==== Excerpt to read ====

Thursday, 07/02/2020 11:17:41 AM

Thursday, July 02, 2020 11:17:41 AM

Post# of 2676
Totally agree that it's going to take time now. Also agree with your point that it would take great results to move the stock higher. I really expected a gradual move higher throughout the day Tuesday, as investors looked past the bad headline and realized that Zygel being statistically significant for 80% of patients in the trial could be good enough for approval. I was wrong on that thought clearly.

I do wonder something though, and am curious if anyone has insight into this: has a drug ever gotten approval after failing to meet its primary endpoint in the clinical trial, but the secondary info showed it warranted approval for a specific subset of the patient group? It's not like we're talking 10% of all patients....this was 80% of the trial participants and 60% of the world's population with FX. And this is a condition with zero drugs currently approved to treat it. But will the FDA care, or simply say "run another trial with ONLY patients with full methylation", and then we'll talk.

There is something that bothers me here, in the name of full disclosure. After all the testing and first two phases of the clinical trials, it never became clear to management that good results were only happening with the sickest patients (well, not "sickest" but rather with more of the condition)? And if 80% of the trial participants were all in that group, they didn't think to maybe have the primary endpoint be catered to them?? It's possible they thought the worse off the person, the worse Zygel would do. But if that's the case, then why stack your trial with 80% of those people? I would think that after a deep dive into the phase II trial results, it would become evident that those full methylation patients were getting the most benefit. I'd have then gone to the FDA and asked to change the primary endpoint of the phase III trial to be "show stat sig benefit to those with full methylation, and secondary endpoints of showing benefit to those less afflicted by FX". Would the FDA have allowed them to change the criteria? Maybe not, but it had to be worth a shot.

Fragile X: zero approved drugs on the market, and Zygel shows real clinical benefit to 60% of all people who have it. And you can test BEFORE being prescribed the drug to see if you're in that 60% or not. If the trial was set up differently, we're looking at slam dunk approval and ZYNE stock through the roof. Disappointing to think of it that way. I'm holding tight though, hoping they do get approval for the 60% and really hoping for good things with ASD.

==== Information ====

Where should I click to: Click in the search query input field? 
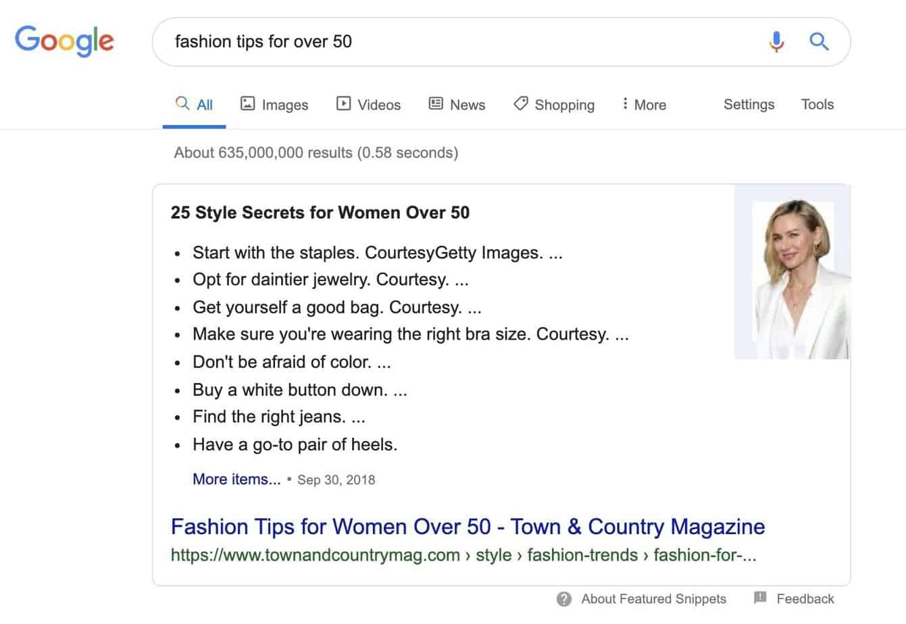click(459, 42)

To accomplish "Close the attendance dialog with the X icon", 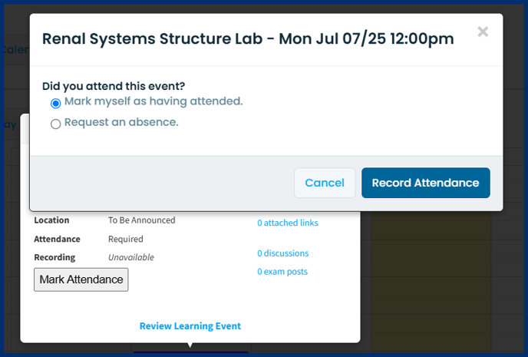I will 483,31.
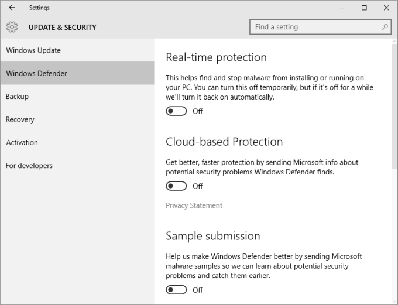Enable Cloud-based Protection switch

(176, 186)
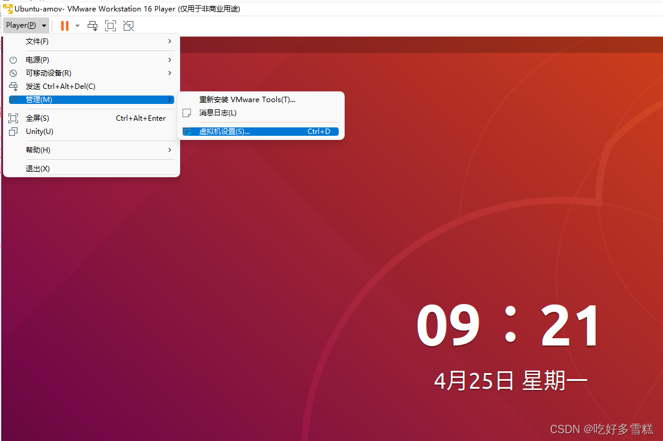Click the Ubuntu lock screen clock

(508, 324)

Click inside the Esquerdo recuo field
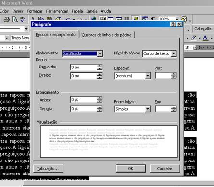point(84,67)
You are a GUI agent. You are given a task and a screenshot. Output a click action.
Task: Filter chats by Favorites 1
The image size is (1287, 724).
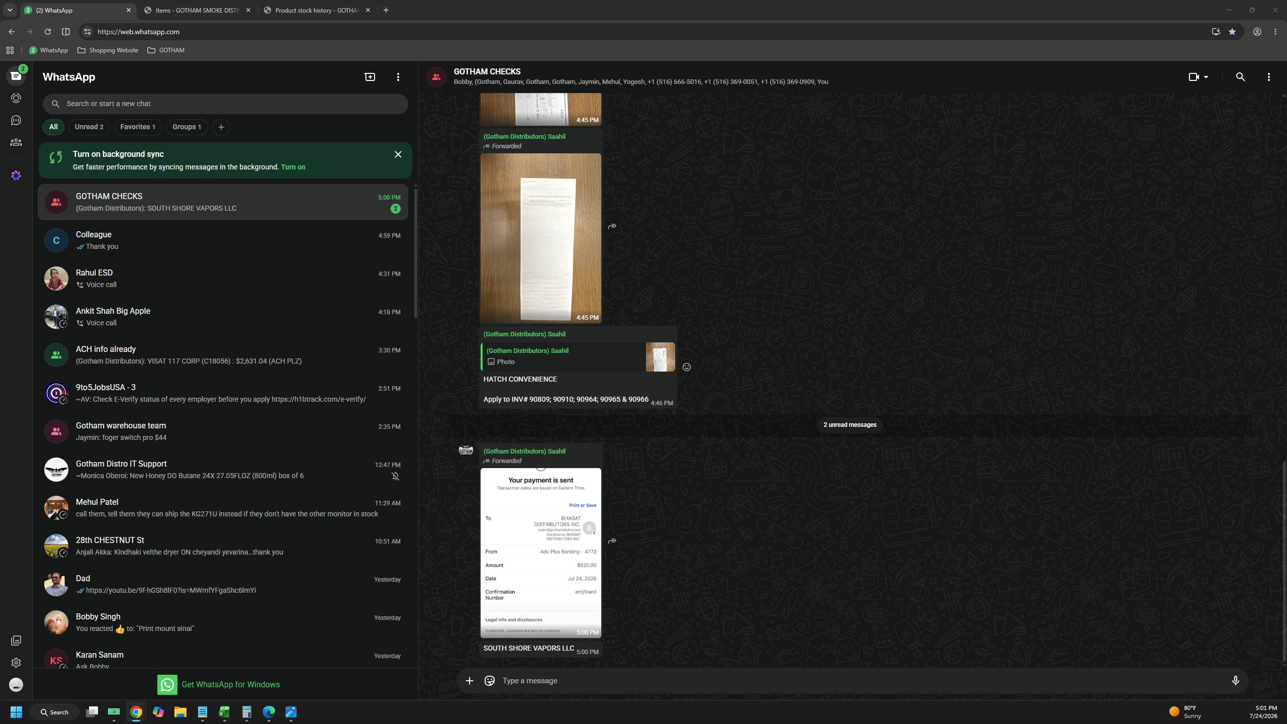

====
==== Information ====

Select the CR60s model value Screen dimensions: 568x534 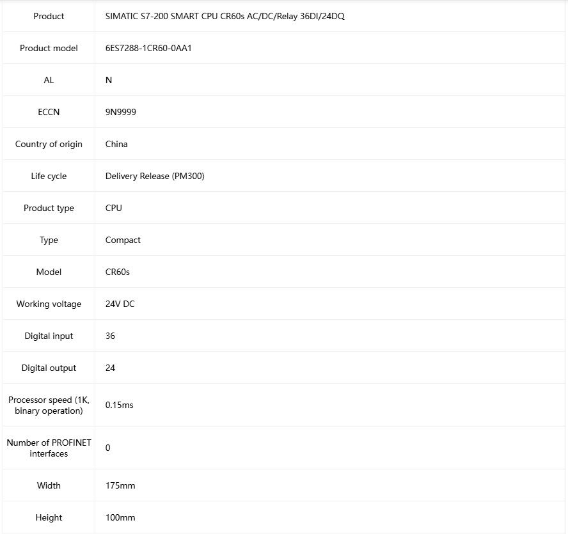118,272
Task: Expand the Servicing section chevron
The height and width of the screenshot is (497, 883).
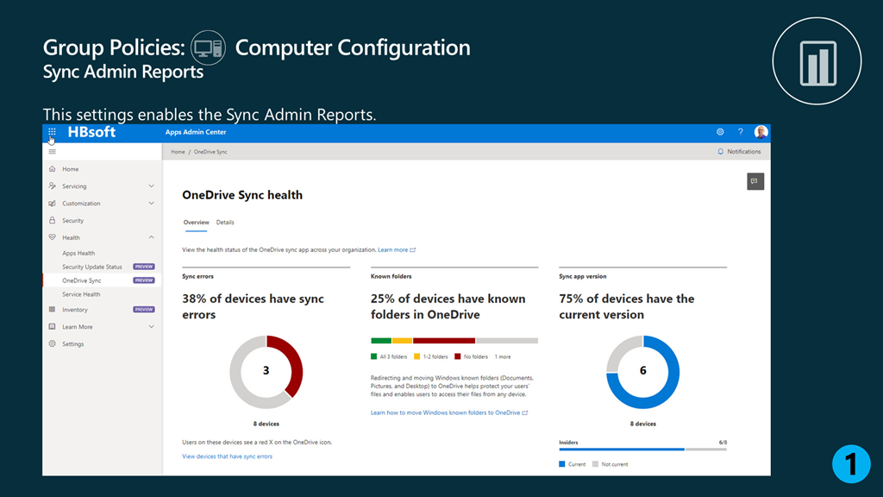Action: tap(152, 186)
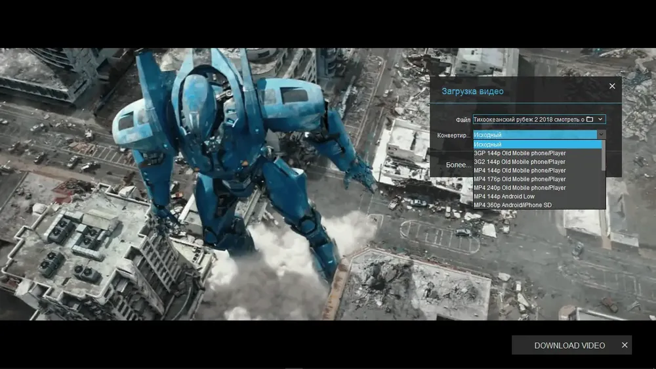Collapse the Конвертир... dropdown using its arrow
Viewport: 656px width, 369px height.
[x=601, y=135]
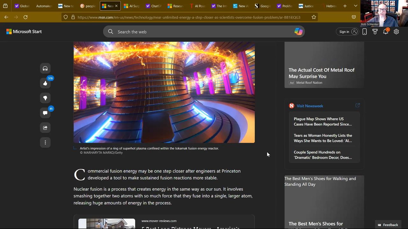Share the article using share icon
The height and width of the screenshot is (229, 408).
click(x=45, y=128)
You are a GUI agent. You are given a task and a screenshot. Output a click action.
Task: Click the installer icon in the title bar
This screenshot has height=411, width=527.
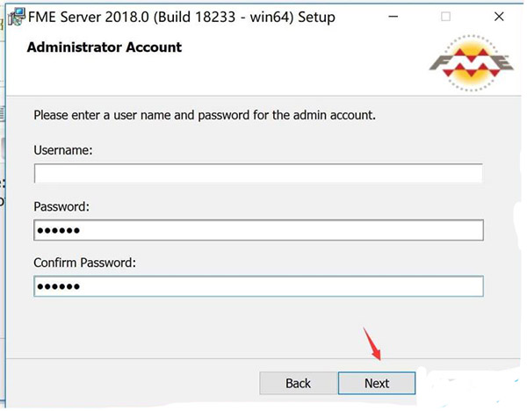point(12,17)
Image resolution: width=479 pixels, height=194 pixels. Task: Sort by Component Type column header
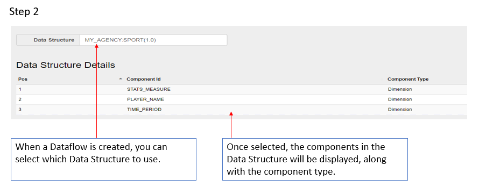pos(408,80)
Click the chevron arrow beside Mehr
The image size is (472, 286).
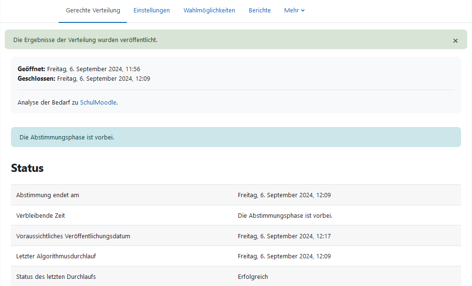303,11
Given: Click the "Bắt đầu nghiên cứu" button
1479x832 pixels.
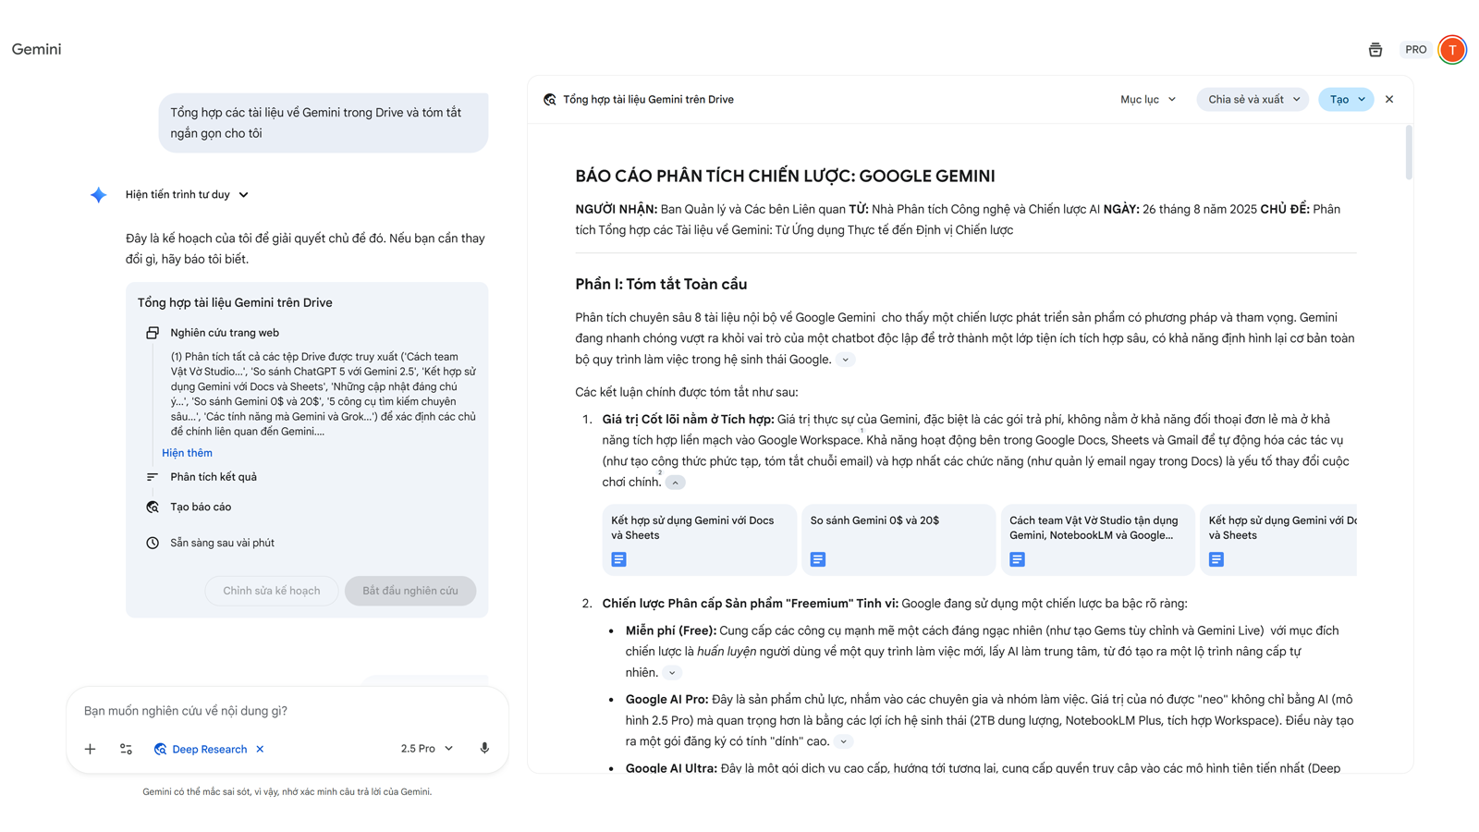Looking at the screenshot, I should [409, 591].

====
==== Information ====

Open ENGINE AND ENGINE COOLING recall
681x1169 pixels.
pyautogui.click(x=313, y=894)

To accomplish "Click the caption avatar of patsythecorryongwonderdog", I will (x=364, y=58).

====

What is being asked
Answer these questions using the forum post about Zygel.
(a) What percentage of the trial participants does the writer say were in the full methylation group?
(b) How many drugs are currently approved to treat Fragile X, according to the post?
(c) Besides approval for the 60%, what else is the writer hoping for?

Output for this task
(a) 80% of the trial participants.
(b) Zero.
(c) Good things with ASD.